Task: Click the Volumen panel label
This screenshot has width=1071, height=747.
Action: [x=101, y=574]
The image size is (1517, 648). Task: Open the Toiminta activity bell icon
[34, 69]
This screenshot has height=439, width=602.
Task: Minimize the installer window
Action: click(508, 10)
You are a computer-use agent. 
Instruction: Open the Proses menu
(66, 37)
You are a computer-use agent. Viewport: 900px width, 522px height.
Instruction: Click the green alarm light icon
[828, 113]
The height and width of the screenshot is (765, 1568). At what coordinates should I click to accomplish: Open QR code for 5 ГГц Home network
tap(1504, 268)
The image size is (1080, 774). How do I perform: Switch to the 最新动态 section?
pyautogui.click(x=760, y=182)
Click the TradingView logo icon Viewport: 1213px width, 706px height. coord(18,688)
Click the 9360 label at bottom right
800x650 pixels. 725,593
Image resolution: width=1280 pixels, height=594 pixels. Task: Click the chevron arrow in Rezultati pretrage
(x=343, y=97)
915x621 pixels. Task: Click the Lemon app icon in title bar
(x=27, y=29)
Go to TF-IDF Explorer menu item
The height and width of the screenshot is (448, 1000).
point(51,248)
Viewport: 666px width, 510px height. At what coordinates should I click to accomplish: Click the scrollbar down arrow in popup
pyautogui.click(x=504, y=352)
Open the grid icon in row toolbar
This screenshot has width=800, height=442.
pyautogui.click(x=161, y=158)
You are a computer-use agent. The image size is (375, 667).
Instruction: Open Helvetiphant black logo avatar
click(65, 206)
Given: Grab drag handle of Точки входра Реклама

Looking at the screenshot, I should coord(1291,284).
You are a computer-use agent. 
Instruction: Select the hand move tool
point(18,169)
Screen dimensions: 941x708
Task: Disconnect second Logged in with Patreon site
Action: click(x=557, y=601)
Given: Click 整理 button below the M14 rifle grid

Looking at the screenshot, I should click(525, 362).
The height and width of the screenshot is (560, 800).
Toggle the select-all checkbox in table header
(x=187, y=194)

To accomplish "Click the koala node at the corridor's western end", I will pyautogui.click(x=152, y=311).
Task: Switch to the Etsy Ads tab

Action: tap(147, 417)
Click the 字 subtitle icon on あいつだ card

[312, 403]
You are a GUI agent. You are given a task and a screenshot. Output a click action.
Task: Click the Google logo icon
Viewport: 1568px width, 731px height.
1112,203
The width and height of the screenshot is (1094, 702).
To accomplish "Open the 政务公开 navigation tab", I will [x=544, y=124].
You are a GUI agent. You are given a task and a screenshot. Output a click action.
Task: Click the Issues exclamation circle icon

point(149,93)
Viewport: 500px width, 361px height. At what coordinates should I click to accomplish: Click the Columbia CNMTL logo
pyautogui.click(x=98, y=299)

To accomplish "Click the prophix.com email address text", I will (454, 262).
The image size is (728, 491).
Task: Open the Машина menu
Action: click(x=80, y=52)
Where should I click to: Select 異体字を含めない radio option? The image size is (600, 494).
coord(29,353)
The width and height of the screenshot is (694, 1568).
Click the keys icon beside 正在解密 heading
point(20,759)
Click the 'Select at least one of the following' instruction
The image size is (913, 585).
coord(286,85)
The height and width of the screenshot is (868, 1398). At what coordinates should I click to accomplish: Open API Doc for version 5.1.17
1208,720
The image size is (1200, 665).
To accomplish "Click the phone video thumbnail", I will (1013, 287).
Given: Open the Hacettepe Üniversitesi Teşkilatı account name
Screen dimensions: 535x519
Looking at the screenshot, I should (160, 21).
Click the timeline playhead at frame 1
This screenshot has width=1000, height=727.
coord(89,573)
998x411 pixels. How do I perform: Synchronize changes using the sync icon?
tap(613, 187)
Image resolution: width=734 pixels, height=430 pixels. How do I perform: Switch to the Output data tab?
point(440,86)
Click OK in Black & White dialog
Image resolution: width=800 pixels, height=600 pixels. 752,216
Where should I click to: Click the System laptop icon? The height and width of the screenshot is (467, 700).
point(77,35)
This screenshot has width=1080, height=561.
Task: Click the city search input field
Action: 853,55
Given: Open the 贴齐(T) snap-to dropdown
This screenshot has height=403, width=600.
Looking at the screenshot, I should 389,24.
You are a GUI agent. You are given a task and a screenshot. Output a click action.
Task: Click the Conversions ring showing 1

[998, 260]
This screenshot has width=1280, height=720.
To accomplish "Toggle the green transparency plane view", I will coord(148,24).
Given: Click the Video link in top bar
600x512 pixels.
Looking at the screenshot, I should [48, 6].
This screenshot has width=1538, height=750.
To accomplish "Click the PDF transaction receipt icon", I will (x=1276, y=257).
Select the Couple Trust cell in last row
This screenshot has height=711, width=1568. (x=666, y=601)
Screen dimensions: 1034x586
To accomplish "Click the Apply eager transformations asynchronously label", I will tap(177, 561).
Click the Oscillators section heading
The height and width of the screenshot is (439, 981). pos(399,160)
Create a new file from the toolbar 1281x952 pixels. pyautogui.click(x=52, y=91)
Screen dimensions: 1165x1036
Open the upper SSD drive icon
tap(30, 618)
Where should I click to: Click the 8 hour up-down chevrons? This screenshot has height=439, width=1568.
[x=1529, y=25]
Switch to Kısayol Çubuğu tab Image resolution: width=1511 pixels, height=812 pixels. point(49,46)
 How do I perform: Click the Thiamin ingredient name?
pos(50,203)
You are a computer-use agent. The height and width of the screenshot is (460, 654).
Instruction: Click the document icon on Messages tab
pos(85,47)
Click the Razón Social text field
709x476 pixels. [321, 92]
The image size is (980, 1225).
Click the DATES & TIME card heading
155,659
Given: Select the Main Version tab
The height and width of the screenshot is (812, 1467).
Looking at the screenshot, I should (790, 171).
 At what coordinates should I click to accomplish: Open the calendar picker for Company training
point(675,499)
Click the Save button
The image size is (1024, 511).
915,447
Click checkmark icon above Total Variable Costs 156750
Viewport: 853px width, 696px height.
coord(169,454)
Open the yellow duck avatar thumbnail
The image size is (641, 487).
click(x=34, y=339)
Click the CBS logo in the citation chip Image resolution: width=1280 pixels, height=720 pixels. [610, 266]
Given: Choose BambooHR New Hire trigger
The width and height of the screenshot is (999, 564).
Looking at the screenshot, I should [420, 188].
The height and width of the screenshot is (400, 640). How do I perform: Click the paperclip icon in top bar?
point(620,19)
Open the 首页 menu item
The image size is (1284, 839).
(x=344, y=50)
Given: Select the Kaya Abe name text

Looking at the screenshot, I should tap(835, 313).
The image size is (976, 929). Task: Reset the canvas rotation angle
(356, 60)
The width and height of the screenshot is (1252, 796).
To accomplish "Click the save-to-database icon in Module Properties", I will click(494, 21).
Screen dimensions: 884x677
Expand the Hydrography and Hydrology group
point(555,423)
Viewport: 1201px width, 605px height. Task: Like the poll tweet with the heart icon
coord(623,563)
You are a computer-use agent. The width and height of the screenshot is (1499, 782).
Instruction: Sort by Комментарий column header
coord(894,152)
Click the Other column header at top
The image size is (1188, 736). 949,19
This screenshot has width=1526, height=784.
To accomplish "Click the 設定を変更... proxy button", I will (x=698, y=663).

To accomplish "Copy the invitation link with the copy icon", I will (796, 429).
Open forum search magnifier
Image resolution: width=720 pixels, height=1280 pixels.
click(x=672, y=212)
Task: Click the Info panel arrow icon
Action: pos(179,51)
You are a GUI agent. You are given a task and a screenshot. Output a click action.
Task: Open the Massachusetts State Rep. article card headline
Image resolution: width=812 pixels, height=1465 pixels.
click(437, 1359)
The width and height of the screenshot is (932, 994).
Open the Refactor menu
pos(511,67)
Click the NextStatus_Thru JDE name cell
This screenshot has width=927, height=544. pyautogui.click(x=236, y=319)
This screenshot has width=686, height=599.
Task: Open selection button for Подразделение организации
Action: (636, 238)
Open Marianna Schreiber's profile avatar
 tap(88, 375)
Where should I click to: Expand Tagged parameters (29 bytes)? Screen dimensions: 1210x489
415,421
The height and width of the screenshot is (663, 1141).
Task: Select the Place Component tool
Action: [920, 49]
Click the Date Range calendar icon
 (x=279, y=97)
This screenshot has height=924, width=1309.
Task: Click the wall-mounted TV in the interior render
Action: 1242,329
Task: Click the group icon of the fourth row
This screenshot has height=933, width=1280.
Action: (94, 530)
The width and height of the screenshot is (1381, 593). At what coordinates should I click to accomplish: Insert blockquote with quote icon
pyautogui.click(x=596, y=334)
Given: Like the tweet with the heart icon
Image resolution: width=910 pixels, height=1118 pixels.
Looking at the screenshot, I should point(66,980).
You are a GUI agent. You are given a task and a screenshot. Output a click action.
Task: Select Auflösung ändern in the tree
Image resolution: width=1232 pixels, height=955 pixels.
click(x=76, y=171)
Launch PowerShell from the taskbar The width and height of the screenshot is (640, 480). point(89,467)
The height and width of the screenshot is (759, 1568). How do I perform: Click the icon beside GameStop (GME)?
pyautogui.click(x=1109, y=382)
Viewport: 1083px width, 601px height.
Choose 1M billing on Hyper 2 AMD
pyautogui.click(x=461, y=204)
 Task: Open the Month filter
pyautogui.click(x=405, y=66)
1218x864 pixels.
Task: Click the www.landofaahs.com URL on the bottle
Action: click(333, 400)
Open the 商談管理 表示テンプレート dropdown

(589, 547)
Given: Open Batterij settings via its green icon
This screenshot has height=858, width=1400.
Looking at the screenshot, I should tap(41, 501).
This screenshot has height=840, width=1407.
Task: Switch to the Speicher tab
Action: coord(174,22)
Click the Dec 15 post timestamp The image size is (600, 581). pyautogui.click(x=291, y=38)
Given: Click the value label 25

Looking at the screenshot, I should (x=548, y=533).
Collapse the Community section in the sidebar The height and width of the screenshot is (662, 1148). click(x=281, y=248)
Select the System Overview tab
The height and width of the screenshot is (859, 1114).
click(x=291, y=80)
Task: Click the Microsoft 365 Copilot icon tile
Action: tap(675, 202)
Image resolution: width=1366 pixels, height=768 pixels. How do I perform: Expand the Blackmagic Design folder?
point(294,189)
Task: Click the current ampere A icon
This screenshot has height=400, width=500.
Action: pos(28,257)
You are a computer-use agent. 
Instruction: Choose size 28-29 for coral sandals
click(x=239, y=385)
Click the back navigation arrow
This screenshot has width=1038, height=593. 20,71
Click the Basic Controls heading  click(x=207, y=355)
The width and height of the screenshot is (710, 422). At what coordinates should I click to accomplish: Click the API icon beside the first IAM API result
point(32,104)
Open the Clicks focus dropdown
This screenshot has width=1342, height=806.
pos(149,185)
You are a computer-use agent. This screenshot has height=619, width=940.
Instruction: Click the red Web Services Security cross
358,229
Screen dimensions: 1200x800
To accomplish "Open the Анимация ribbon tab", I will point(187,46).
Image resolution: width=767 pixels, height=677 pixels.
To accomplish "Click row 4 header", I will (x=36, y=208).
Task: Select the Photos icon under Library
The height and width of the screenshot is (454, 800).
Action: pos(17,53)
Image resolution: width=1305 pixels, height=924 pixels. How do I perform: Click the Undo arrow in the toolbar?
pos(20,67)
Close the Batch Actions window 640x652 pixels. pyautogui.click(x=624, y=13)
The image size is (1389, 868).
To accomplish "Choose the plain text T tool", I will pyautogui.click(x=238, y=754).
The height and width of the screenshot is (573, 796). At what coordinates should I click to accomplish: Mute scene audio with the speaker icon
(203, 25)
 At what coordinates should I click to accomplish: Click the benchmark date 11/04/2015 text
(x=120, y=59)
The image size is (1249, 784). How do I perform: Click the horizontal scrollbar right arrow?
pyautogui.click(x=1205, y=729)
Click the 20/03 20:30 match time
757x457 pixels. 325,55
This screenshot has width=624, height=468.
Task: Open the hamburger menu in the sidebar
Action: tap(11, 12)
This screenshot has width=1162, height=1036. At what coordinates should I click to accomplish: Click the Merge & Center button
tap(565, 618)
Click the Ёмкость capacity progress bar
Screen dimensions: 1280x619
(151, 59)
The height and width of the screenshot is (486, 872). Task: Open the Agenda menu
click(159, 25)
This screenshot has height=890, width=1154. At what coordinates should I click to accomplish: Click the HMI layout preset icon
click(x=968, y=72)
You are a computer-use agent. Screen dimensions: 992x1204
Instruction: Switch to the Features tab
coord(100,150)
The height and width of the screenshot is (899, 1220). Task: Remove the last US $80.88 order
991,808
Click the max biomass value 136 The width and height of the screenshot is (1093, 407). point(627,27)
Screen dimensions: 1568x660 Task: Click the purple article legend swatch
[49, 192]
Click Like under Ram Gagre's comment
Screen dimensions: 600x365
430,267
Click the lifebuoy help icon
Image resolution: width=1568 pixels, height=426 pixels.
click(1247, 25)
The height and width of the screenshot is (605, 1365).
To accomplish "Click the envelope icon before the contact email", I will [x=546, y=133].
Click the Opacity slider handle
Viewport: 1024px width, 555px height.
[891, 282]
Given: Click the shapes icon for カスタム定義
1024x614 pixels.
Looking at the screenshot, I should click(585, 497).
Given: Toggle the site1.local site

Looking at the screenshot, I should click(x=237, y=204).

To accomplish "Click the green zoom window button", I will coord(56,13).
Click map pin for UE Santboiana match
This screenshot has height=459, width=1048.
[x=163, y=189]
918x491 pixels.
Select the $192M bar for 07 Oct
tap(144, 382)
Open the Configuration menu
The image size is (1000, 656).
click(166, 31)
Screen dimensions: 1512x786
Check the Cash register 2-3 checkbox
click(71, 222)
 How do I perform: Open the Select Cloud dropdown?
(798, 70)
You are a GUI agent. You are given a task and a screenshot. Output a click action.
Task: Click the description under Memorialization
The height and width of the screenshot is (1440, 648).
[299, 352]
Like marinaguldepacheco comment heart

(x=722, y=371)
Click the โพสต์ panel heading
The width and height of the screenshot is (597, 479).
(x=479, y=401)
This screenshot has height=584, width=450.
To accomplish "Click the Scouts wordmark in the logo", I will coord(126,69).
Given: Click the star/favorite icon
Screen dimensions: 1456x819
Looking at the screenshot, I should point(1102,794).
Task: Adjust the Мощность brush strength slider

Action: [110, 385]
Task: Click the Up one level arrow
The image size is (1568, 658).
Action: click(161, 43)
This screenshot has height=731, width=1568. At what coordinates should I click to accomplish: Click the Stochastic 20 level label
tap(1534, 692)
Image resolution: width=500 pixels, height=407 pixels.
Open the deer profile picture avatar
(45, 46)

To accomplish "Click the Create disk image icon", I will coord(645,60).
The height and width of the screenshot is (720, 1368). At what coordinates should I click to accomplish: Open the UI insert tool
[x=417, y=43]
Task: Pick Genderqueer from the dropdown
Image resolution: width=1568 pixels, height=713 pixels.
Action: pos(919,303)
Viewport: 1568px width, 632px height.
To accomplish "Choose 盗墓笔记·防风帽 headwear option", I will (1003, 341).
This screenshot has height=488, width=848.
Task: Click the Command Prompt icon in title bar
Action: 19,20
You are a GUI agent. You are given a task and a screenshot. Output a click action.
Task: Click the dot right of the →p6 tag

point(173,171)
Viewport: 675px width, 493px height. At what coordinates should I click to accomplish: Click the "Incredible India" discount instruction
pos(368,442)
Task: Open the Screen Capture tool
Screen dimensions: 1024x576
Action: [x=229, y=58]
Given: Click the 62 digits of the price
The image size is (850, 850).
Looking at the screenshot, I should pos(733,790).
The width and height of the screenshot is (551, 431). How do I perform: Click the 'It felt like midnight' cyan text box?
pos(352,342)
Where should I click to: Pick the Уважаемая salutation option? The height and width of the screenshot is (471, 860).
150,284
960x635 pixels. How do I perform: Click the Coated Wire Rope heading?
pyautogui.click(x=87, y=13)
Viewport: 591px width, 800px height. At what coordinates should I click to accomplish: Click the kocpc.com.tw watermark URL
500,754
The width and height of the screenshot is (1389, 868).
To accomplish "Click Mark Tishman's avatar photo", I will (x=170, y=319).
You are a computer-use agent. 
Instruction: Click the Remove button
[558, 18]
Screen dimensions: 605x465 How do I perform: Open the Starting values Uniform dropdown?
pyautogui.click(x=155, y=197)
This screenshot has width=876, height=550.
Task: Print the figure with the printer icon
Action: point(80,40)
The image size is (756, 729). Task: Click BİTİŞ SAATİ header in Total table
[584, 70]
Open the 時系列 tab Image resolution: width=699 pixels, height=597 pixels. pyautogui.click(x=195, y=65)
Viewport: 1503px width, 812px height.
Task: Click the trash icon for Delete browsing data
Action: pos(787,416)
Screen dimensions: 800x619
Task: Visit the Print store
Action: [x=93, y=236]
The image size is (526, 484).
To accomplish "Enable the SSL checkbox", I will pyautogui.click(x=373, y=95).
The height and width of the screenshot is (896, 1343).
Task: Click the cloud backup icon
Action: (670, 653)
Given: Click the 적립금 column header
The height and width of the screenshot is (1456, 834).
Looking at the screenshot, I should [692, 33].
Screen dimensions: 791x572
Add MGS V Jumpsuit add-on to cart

ACTION ITEM
Within the material above, the line with "Given: Click 整理" opens the range and the line with "The width and height of the screenshot is (694, 1568)." closes it; reproduce that range word for word.

OUTPUT
Given: Click 整理 button below the M14 rifle grid

Looking at the screenshot, I should click(525, 362).
The height and width of the screenshot is (560, 800).
Toggle the select-all checkbox in table header
(x=187, y=194)

To accomplish "Click the koala node at the corridor's western end", I will pyautogui.click(x=152, y=311).
Task: Switch to the Etsy Ads tab

Action: tap(147, 417)
Click the 字 subtitle icon on あいつだ card

[312, 403]
You are a GUI agent. You are given a task and a screenshot. Output a click action.
Task: Click the Google logo icon
Viewport: 1568px width, 731px height.
1112,203
The width and height of the screenshot is (1094, 702).
To accomplish "Open the 政务公开 navigation tab", I will [x=544, y=124].
You are a GUI agent. You are given a task and a screenshot. Output a click action.
Task: Click the Issues exclamation circle icon

point(149,93)
Viewport: 500px width, 361px height. At what coordinates should I click to accomplish: Click the Columbia CNMTL logo
pyautogui.click(x=98, y=299)

To accomplish "Click the prophix.com email address text", I will (454, 262).
The image size is (728, 491).
Task: Open the Машина menu
Action: click(x=80, y=52)
Where should I click to: Select 異体字を含めない radio option? The image size is (600, 494).
coord(29,353)
The width and height of the screenshot is (694, 1568).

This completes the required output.